Bien que les Émirats soient considérés comme plus bellicistes, ils ne se sont pas opposés lorsque la Chine a négocié un accord en 2023 pour rétablir les relations diplomatiques entre Riyad et Téhéran. Cet accord, selon M. Baharoon, a « laissé l’Iran sans ennemi ». Les actions d’Israël ont donc profondément déçu Riyad. En avril, le ministre saoudien de la Défense a effectué une visite historique à Téhéran — la première d’un haut responsable saoudien depuis 19 ans — et aurait assuré aux dirigeants iraniens qu’une attaque israélienne contre leurs sites nucléaires était peu probable.
L’inquiétude dans le Golfe est facile à comprendre
« De nos jours, la véritable Sparte du Moyen-Orient, c’est Israël, soutenue par les États-Unis », affirme Daniel Benaim, membre associé de l’Institut du Moyen-Orient à Washington.
« Cette domination militaire et cette volonté d’utiliser la force pour changer les rapports de force sur le terrain sont redoutables. »

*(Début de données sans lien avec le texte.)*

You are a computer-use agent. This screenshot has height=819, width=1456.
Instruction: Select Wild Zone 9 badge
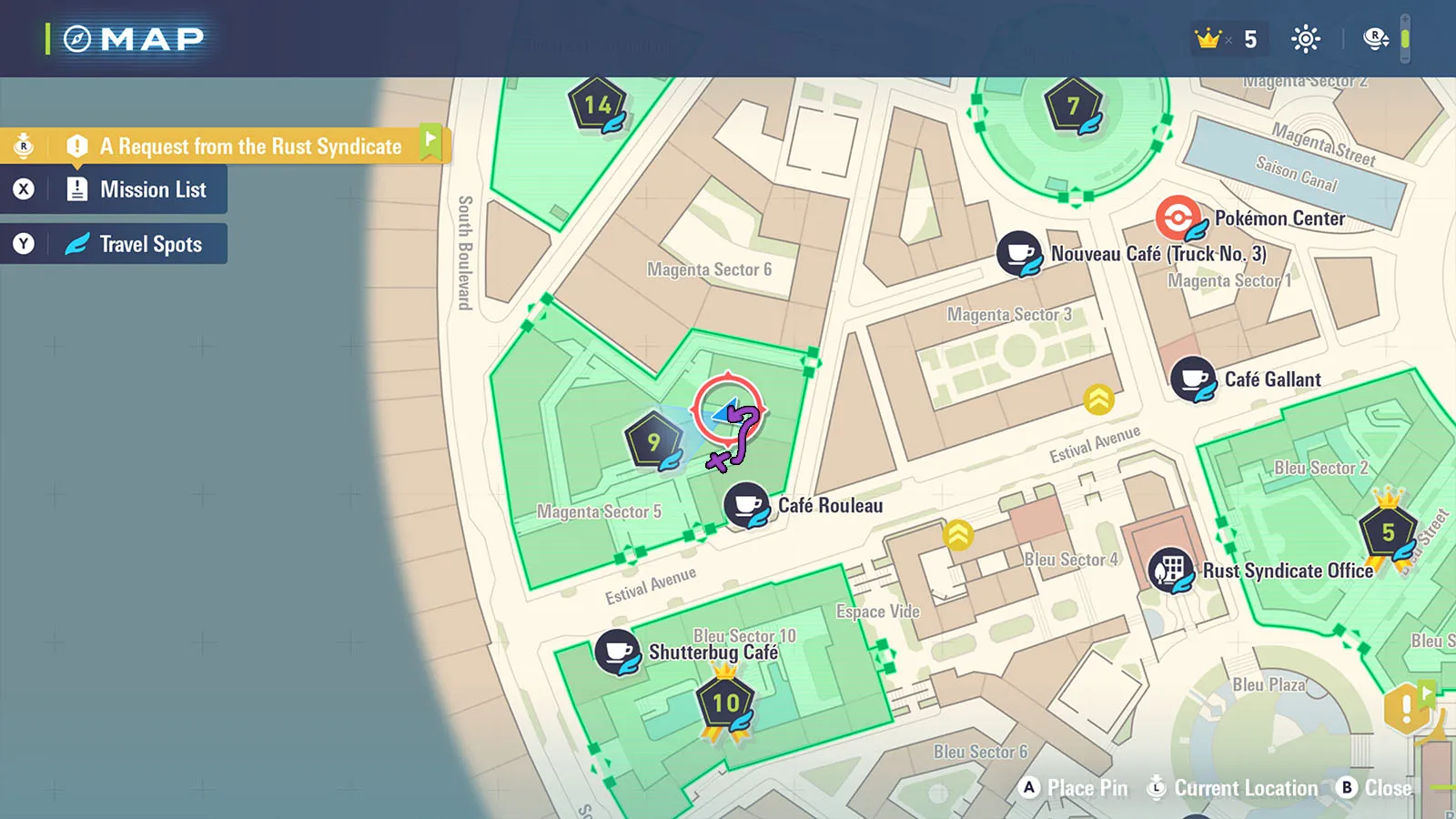point(653,442)
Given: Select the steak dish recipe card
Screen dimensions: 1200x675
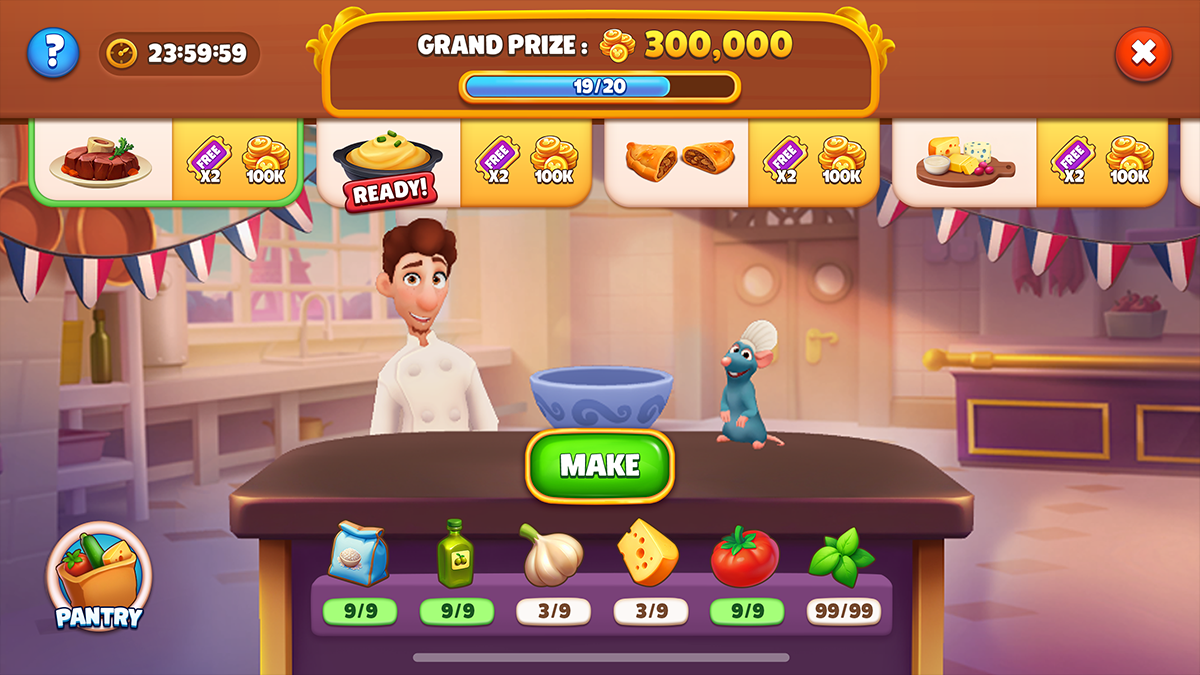Looking at the screenshot, I should coord(166,160).
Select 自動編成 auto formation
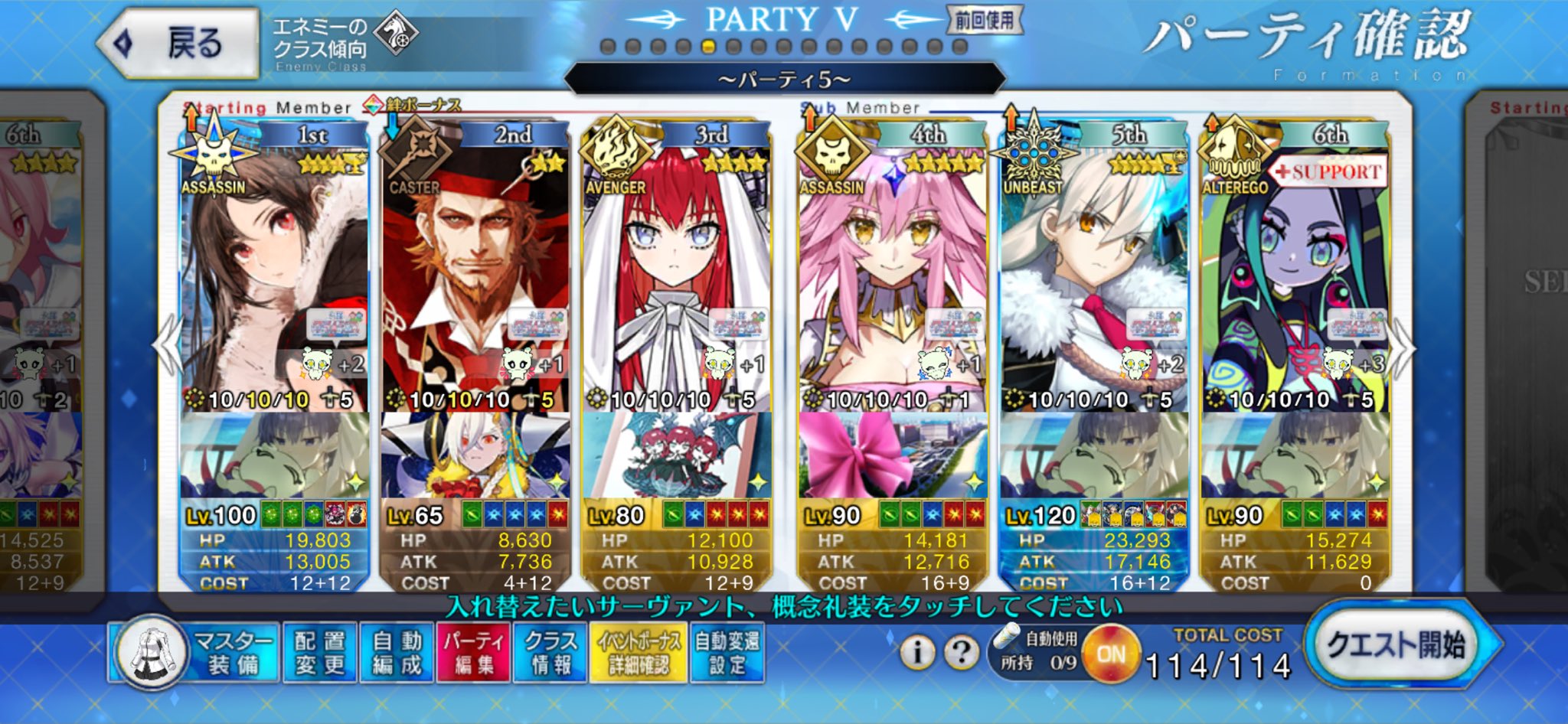The width and height of the screenshot is (1568, 724). [397, 652]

De nombreux responsables du Golfe tiennent Israël pour responsable d’avoir entraîné les États-Unis dans son conflit — un scénario qu’ils craignaient, redoutant une riposte iranienne contre les bases militaires américaines, les infrastructures énergétiques ou des cibles civiles dans la région. Ces craintes se sont matérialisées lorsque l’Iran a lancé des missiles sur la base américaine d’Al-Udeid, au Qatar.
Mais cette frappe, limitée et largement anticipée, n’a pas provoqué le scénario catastrophe redouté : des attaques capables d’effondrer l’économie et de faire fuir les expatriés fortunés.
Israël a clairement réussi à affaiblir une grande partie du réseau de milices iraniennes et de sa capacité balistique, rendant la région théoriquement plus sûre. Mais les responsables du Golfe savent que ce qui reste — les Houthis au Yémen, les milices chiites en Irak, et les missiles à courte portée de Téhéran — se trouvent à leur porte. Il existe bien sûr des divergences dans une région qui ne parle pas d’une seule voix, contrairement à ce que l’on suppose souvent.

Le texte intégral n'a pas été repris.